# Task brief
Write the records out once more, exactly as they appear below.

Record excerpts: Begin

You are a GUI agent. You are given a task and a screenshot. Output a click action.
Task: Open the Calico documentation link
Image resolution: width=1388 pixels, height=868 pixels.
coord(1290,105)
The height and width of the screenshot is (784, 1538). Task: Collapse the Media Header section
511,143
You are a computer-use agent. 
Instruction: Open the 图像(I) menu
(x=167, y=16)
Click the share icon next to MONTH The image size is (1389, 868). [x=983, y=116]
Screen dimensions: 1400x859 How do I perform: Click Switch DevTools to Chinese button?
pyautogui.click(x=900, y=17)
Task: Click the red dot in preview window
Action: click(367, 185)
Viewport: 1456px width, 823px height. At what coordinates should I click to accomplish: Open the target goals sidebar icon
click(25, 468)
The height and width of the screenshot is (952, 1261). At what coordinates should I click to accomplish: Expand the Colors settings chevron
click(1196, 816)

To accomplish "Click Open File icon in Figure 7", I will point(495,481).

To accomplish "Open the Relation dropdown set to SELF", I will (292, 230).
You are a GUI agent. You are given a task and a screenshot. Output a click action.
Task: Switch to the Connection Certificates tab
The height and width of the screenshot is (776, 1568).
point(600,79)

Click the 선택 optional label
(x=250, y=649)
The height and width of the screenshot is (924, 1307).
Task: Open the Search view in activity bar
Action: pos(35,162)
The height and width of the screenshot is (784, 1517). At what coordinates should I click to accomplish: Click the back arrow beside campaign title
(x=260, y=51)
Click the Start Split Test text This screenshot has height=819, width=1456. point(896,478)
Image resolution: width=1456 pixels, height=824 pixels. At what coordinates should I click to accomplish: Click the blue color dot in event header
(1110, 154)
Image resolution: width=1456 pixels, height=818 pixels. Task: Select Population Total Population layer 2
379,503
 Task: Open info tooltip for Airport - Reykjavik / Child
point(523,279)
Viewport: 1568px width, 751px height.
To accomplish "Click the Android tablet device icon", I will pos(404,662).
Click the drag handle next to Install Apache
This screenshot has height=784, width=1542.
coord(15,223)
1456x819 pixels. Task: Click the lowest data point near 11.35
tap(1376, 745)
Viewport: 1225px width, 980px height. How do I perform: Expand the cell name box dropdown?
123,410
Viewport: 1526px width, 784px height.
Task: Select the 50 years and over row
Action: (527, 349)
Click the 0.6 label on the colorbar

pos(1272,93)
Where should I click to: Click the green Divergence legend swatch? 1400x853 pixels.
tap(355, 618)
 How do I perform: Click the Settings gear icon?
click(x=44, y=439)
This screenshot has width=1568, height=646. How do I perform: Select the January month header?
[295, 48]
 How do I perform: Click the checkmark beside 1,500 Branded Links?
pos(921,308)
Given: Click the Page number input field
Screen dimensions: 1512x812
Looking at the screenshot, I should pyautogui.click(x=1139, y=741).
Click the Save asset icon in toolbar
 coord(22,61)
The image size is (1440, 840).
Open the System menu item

Record excerpts: End

# Solution
You are a GUI agent. You are given a task and a screenshot. Output a click action.
Task: Open the Calico documentation link
Image resolution: width=1388 pixels, height=868 pixels.
coord(1290,105)
The height and width of the screenshot is (784, 1538). Task: Collapse the Media Header section
511,143
You are a computer-use agent. 
Instruction: Open the 图像(I) menu
(x=167, y=16)
Click the share icon next to MONTH The image size is (1389, 868). [x=983, y=116]
Screen dimensions: 1400x859 How do I perform: Click Switch DevTools to Chinese button?
pyautogui.click(x=900, y=17)
Task: Click the red dot in preview window
Action: click(367, 185)
Viewport: 1456px width, 823px height. At what coordinates should I click to accomplish: Open the target goals sidebar icon
click(25, 468)
The height and width of the screenshot is (952, 1261). At what coordinates should I click to accomplish: Expand the Colors settings chevron
click(1196, 816)

To accomplish "Click Open File icon in Figure 7", I will point(495,481).

To accomplish "Open the Relation dropdown set to SELF", I will (292, 230).
You are a GUI agent. You are given a task and a screenshot. Output a click action.
Task: Switch to the Connection Certificates tab
The height and width of the screenshot is (776, 1568).
point(600,79)

Click the 선택 optional label
(x=250, y=649)
The height and width of the screenshot is (924, 1307).
Task: Open the Search view in activity bar
Action: pos(35,162)
The height and width of the screenshot is (784, 1517). At what coordinates should I click to accomplish: Click the back arrow beside campaign title
(x=260, y=51)
Click the Start Split Test text This screenshot has height=819, width=1456. point(896,478)
Image resolution: width=1456 pixels, height=824 pixels. At what coordinates should I click to accomplish: Click the blue color dot in event header
(1110, 154)
Image resolution: width=1456 pixels, height=818 pixels. Task: Select Population Total Population layer 2
379,503
 Task: Open info tooltip for Airport - Reykjavik / Child
point(523,279)
Viewport: 1568px width, 751px height.
To accomplish "Click the Android tablet device icon", I will pos(404,662).
Click the drag handle next to Install Apache
This screenshot has height=784, width=1542.
coord(15,223)
1456x819 pixels. Task: Click the lowest data point near 11.35
tap(1376, 745)
Viewport: 1225px width, 980px height. How do I perform: Expand the cell name box dropdown?
123,410
Viewport: 1526px width, 784px height.
Task: Select the 50 years and over row
Action: (527, 349)
Click the 0.6 label on the colorbar

pos(1272,93)
Where should I click to: Click the green Divergence legend swatch? 1400x853 pixels.
tap(355, 618)
 How do I perform: Click the Settings gear icon?
click(x=44, y=439)
This screenshot has width=1568, height=646. How do I perform: Select the January month header?
[295, 48]
 How do I perform: Click the checkmark beside 1,500 Branded Links?
pos(921,308)
Given: Click the Page number input field
Screen dimensions: 1512x812
Looking at the screenshot, I should pyautogui.click(x=1139, y=741).
Click the Save asset icon in toolbar
 coord(22,61)
The image size is (1440, 840).
Open the System menu item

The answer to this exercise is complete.